Did you know that the early church fathers debated whether or not women had souls, and if they did indeed have souls, could they be saved.
I in now way doubt the divinity of Jesus or His saving grace. What I am sick of is 2000+ years of male dominance.
<3
Wendy
have yuo ever read "growing strong daughters?" its a book about raising our girls to be strong women, proud of who god created them to be. it talks about embracing their feminity, since god created us that way, but also helping them find their voice, USE their voice and see themselves as valuable - not just "somebody's wife" or "somebody's mother." it doesn't minimize those roles, but talks about the role of women beyond that.
i loved it!!!
Posted by: melissa | May 20, 2009 at 08:05 AM
Thanks for the book suggestion. I will look into it.

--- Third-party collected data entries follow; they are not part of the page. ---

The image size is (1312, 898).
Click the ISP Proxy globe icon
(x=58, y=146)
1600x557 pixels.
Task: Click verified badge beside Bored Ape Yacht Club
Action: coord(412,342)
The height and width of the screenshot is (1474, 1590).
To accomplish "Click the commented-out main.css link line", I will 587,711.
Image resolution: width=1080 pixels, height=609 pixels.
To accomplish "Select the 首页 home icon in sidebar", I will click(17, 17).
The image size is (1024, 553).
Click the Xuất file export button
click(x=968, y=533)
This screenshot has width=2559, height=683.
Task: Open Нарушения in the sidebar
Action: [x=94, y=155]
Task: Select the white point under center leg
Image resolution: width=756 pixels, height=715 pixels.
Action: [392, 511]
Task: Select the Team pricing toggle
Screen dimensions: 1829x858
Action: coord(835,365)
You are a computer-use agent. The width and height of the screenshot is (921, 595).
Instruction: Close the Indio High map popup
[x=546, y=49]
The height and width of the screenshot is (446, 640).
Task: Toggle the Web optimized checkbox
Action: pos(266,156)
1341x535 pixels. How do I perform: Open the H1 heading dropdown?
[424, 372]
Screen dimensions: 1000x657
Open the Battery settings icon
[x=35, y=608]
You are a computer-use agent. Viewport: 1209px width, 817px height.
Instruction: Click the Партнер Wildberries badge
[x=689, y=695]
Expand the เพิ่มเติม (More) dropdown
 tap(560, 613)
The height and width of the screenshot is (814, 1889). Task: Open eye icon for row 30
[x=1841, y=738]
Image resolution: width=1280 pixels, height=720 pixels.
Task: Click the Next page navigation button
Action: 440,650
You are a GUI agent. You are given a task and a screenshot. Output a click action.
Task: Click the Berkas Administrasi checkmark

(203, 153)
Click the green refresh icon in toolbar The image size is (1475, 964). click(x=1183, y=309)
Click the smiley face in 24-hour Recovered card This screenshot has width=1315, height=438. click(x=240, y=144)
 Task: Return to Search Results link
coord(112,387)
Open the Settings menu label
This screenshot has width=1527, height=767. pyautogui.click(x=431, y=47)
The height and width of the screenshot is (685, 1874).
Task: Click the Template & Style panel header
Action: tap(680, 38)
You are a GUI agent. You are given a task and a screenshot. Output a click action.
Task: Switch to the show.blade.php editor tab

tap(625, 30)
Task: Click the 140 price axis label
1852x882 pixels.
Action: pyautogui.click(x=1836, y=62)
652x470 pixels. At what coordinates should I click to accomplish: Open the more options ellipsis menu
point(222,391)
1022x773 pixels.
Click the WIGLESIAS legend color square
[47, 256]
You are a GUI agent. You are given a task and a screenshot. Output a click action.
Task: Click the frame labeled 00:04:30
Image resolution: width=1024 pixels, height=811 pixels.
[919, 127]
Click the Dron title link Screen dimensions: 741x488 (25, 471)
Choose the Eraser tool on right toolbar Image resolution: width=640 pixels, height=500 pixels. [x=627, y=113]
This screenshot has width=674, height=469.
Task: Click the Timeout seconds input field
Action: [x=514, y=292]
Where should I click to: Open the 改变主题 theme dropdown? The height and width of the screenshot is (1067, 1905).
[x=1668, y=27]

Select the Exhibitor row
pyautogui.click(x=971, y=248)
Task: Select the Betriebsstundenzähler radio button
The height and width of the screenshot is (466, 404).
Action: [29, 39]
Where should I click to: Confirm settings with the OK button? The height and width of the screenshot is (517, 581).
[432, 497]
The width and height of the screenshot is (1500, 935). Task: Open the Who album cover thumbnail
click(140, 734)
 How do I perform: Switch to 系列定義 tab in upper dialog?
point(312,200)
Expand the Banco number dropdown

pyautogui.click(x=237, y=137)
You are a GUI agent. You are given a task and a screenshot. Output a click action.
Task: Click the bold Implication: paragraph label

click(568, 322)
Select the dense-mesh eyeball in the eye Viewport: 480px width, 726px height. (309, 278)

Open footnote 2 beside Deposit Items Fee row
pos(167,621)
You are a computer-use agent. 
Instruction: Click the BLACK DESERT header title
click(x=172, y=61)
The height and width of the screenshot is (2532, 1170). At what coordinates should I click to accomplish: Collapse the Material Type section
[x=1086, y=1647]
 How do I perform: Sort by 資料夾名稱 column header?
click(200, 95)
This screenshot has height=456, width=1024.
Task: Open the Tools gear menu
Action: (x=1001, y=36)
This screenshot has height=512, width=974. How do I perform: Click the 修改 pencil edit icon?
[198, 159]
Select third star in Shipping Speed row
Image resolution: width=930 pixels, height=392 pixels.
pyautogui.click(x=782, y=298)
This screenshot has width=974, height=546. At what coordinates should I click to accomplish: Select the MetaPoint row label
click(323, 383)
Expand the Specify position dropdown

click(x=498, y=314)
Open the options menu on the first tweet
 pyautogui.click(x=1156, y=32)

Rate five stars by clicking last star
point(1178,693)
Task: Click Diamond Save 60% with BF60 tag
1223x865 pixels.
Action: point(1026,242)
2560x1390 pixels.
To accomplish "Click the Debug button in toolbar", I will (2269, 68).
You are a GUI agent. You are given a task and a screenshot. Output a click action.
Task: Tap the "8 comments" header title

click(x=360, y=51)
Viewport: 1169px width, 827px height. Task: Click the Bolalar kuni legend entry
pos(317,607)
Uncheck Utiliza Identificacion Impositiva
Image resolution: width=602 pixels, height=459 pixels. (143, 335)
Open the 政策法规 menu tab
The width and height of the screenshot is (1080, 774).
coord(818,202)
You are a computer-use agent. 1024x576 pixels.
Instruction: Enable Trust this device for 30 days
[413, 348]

I was so worried I would get angry emails about this post. Thanks for being so nice :)
Wendy
Posted by: Wendy Fairfull | May 20, 2009 at 12:26 PM
Hey Girl, You know I love you but I just don't understand the remark about the early church fathers. Just because they believed it at the time doesn't mean you shouldn't learn from what they say today. I mean early medicine used to bleed people and drill holes in their heads. Does that mean we shouldn't believe in modern medicine?
Posted by: Dawn | May 20, 2009 at 01:54 PM
Which early church fathers? Peter? Paul? James? Sorry, Wendy, if you're going to make a statement like that, you need to back it up with some reference. I'm not denying the statement, but neither am I confirming it - back up the statement with some reference and we can discuss, but to just throw it out there like that sounds more like opinion, or "something you read", than documented fact.
Your "feelings" aside, scripture is quite clear on the roles of men and women - it has nothing to do with "dominance" and everything to do with how we were created. There is nothing in scripture against strong women (see Ruth, Priscilla, Esther, and others). So which part of scripture do you think is incorrect?
See ya...... Gene
Posted by: Gene Smith | May 20, 2009 at 10:59 PM
Here is one example:
At the Council of Macon, in 584 AD, in Lyons, France, forty-three Catholic bishops and twenty men representing other bishops, debated what must have surely been the most compelling issue of the day:
"Are Women Human?"
After arguing the point, the bishops voted. thirty-two, yes; thirty-one, no. Women were declared human by one vote.
I hope you read the post that I wrote today. I was feeling very angry with God. I'm over it.
Posted by: Wendy Fairfull | May 21, 2009 at 12:05 AM
Yes I've read it, and I'm trying to help you buck up, honey. The downfall in the above argument is "After arguing the poing, the bishops voted...". See, the bishops don't get to vote on whether or not women are human - God has already declared them so in scripture.